Fatta questa lunga premessa, ricordo che il Ministro della Salute ha posto al Consiglio Superiore di Sanità il quesito se si potesse parlare di AT nel caso di Welby. La conclusione del parere, dopo una lunga serie di considerazioni e di distinguo, è stata che “nel caso specifico del Signor Piergiorgio Welby, il trattamento sostitutivo della funzione ventilatoria mediante ventilazione meccanica non configura, allo stato attuale, il profilo dell’AT”. In effetti, se riprendiamo i criteri della definizione del CNB, la ventilazione meccanica è un trattamento efficace (in quanto prolunga la vita), probabilmente non si può più – oggi, a differenza dal passato – considerare straordinario, anche se rimane indiscutibilmente gravoso. Inoltre Welby, come il Consiglio non manca di rilevare, non era un malato terminale, per lo meno nel senso che la sua morte, proseguendo l’assistenza ventilatoria, non era imminente e avrebbe potuto essere differita anche di mesi.
Mi chiedo però: che rilevanza aveva questo parere per la soluzione del caso Welby?
La risposta mi sembra ovvia: proprio nessuna.
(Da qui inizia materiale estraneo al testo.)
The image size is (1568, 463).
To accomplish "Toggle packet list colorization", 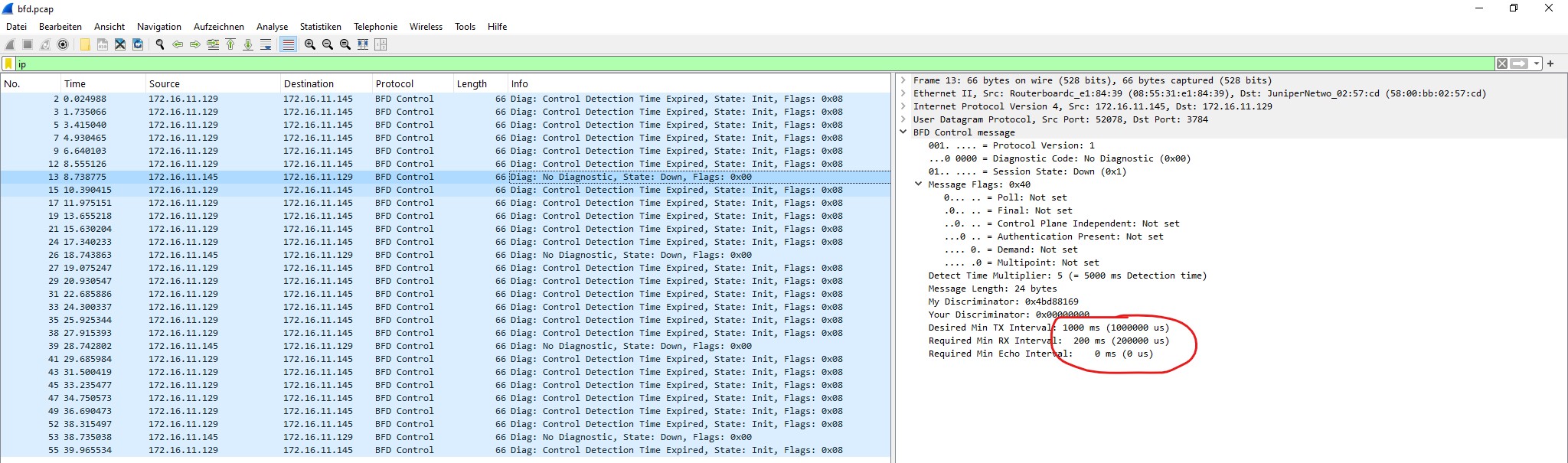I will coord(288,44).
Discettare davanti a un malato vigile e lucido se il suo trattamento rientri o meno nella fattispecie dell’AT non importava a nessuno, men che meno a Welby, che aveva idee molto chiare sui suoi diritti e in particolare su quello di chiedere la sospensione di qualsiasi trattamento. Eppure un’autorità come il cardinale Barragan in una sua dichiarazione ha attribuito un valore fondamentale a questo parere, come se questo potesse individuare il limite fra lecito e illecito. Ci si può chiedere se la stessa decisione del Ministro di interpellare il Consiglio di Sanità e la posizione vaticana siano da attribuire alla generale confusione delle idee, di cui molti hanno dato prova in questa circostanza, o non piuttosto a qualcosa di diverso, cioè alla convinzione che nelle decisioni mediche (o quanto meno nelle decisioni cruciali) l’ultima parola spetta comunque ai sanitari e non al malato e credo che qui sia il punto cruciale della questione.
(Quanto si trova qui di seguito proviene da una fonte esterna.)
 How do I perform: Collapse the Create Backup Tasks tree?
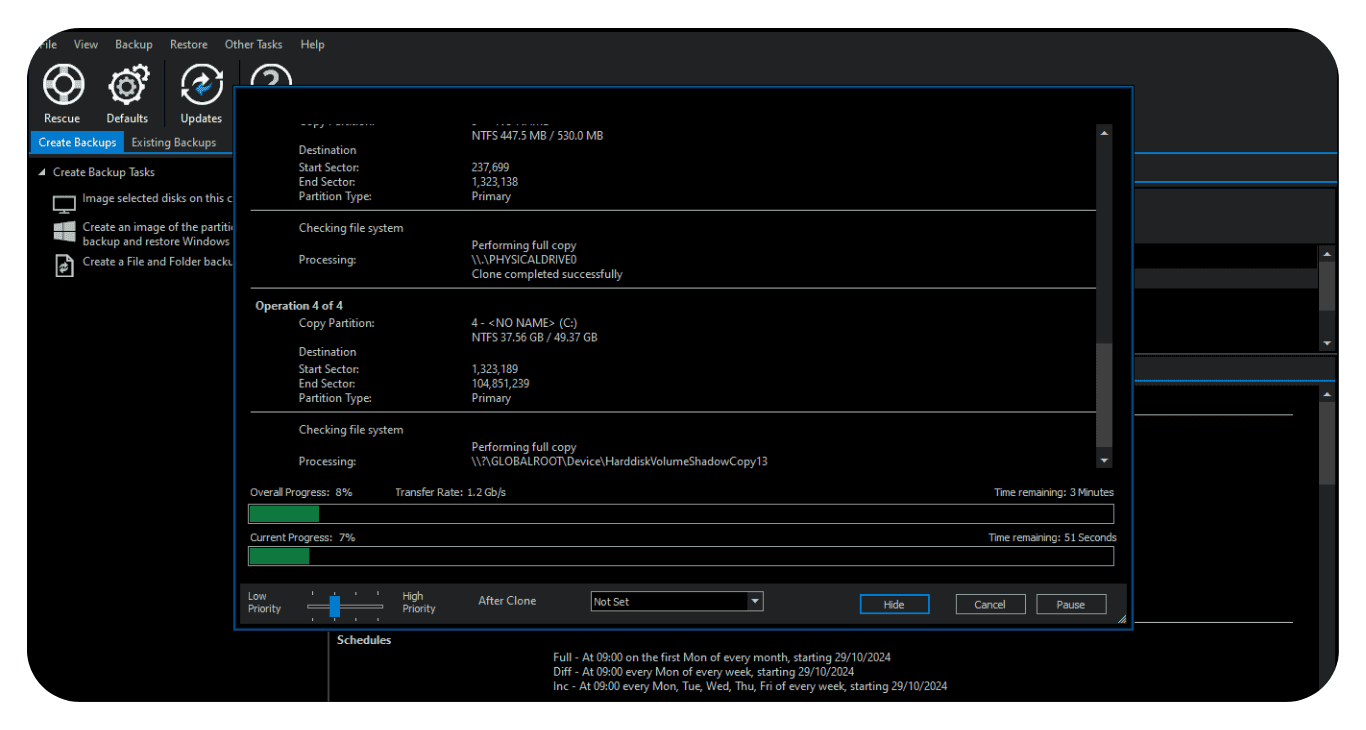(42, 172)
In realtà, se è vero che esiste un diritto costituzionalmente garantito di qualsiasi cittadino a rifiutare qualsiasi trattamento, è chiaro che il parere del Consiglio era del tutto irrilevante. La giurisprudenza relativa al rifiuto di trattamenti è povera e incerta, ma almeno in una situazione è ben attestata: penso al rifiuto delle trasfusioni da parte dei testimoni di Geova. Eppure a nessuno verrebbe in mente di definire le trasfusioni di sangue in corso di un’emorragia minacciosa una forma di AT.